DOCUMENT EXTRACT:
I'm not an infrastructure engineer nor do I work in web, but I'm pretty comfortable with Linux. I realised I need to spin up a couple of home servers and VPSs to simplify and localise my digital life, and I have an RPi and an x86 NAS in my home network, and a VPS in the cloud. They run different hardware and distros, so I have to set them up a bit differently, which is a pain of itself, but what makes matters worse is a situation when I mess something up real bad or when there's another reason that essentially forces me to reinstall.
I tried Ansible and find it hard to use. E.g. at some point I decided to redeploy my server to a different VPS type in the same cloud, but I had to patch my Ansible scripts to do so, even though it was the same Rocky Linux distro (and it failed at some random docker compose networking config IIRC). I guess, Ansible scripts aren't reproducible and require constant work to keep them working. But I very much like them vs just SSH-ing into servers.
That leads to my question. Is there anything I can do to write config once and just deploy it more or less reliably? NixOS looks interesting, but learning another programming language just for this feels a bit too much for me. Or maybe there's another way to do stuff like this which I overlook as I'm in a different industry?
Waxing poetic about NixOS on HN is a horse well-beaten. Just try it, if you've got an extra machine laying around and a few hours to spare. I think it's a great halfway option for people that want complex server composition software without the Kubernetes built-in.
The hard part about NixOS is when you need to package something yourself. That can have a bit of a learning curve but since nixpkgs is the largest package repository you rarely need to do it.
If you are running custom stuff you can always start by just using NixOS to run a Docker container. At least that will be a reproducable OS and if you pin a specific image it will be fully reproducible. Then when you want to you can dip your toes into native Nix packages. (It really isn't that bad, just an extra thing to learn that you can defer to start)
My biggest issue with Nix (as is everyone's I hear) is the mediocre documentation. It takes a lot of wheel-spinning to get up-to-speed with PKGBUILD or makefile knowledge. A lot of that difficulty curve could be remediated with better, flake-focused packaging tutorials. Surely though, that too will be Coming Soon™.
note, there are two wikis now.
All my images are built and stored and served via tftp and a remote nix store for the servers to boot. Very easy to build the system and then do atomic upgrades. Best part is ... Rollbacks if the config is bad are easy and fool proof.
I would never use mutable distributions in production. Too scary.
My nix boxes need very little minding.
https://github.com/eh8/chenglab
I was a complete Nix beginner three months ago and thought Nix was terribly complicated and unnecessary. Glad to say I was wholly wrong and the transition was not that bad.

GIVEN MATERIAL:
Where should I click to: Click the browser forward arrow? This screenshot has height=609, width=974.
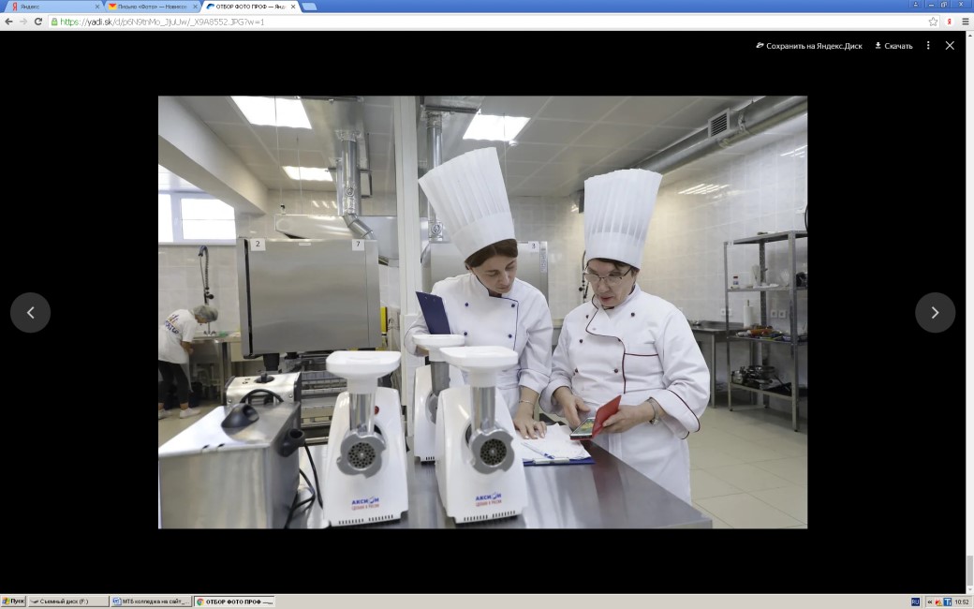pos(23,22)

EXERCISE TASKS:
**a.** In the home-server thread, which machines does the opening post say the poster currently has?
**b.** Can you extend the home-server thread by writing what follows its last sentence?

ANSWERS TO EACH TASK:
**a.**
- An RPi (in the home network)
- An x86 NAS (in the home network)
- A VPS (in the cloud)

**b.**
NixOS me provision my servers from scratch to functional file/media/home automation server in about 15 minutes using an entirely automated Nix installation process. It’s a beautiful OS for servers
Edit: But NixOS looks really good, I have to agree. I guess 'immutability' will let me just install and forget about it.
There is! It's a fucking nightmare: https://xiaoyehua.dev/posts/nixos-on-oracle-arm-machine
It works though, and thanks to the genius that wrote this script I've got a 4 core 24gb Oracle Always Free instance loaded up with NixOS at all hours of the day. I feel spoiled.
Also, why run different OSes on your machines? And why the need to reinstall stuff?
I just run Arch on everything, and I haven't had to reinstall a machine in many years.
And whilst I've used most provisioning tools (quite liking packer and terraform), for my own stuff I have a file with notes and snippets. Follow that file and within less than 10 minutes I've got a working server with Postgres, Nginx, and LetsEncrypt, and it's ready for Git push-to-deploy.
Simplicity is what you need, for as long as you can get away with it. Simplicity and backups.
All from Ansible, all to a private github that I just SSH into the machine long enough to run ansible pull.
That way, when I run into errors, it's just rinse and repeat to iterate my ansible playbook code until it is perfectly fit for this exact situation. Is my code maintainable and enterprisey like my work ansible? NOPE. But it's okay, it's my private code that nobody but me uses. I even do direct commits on master because I can, it's my tiny naughty guilty pleasure.
It's an orchestration tool that's common in the real world, and also notoriously hard to learn and "get right". Downtime due to obvious, important mistakes is common, and it leaves both engineers and lower management wondering if it was a good idea to adopt.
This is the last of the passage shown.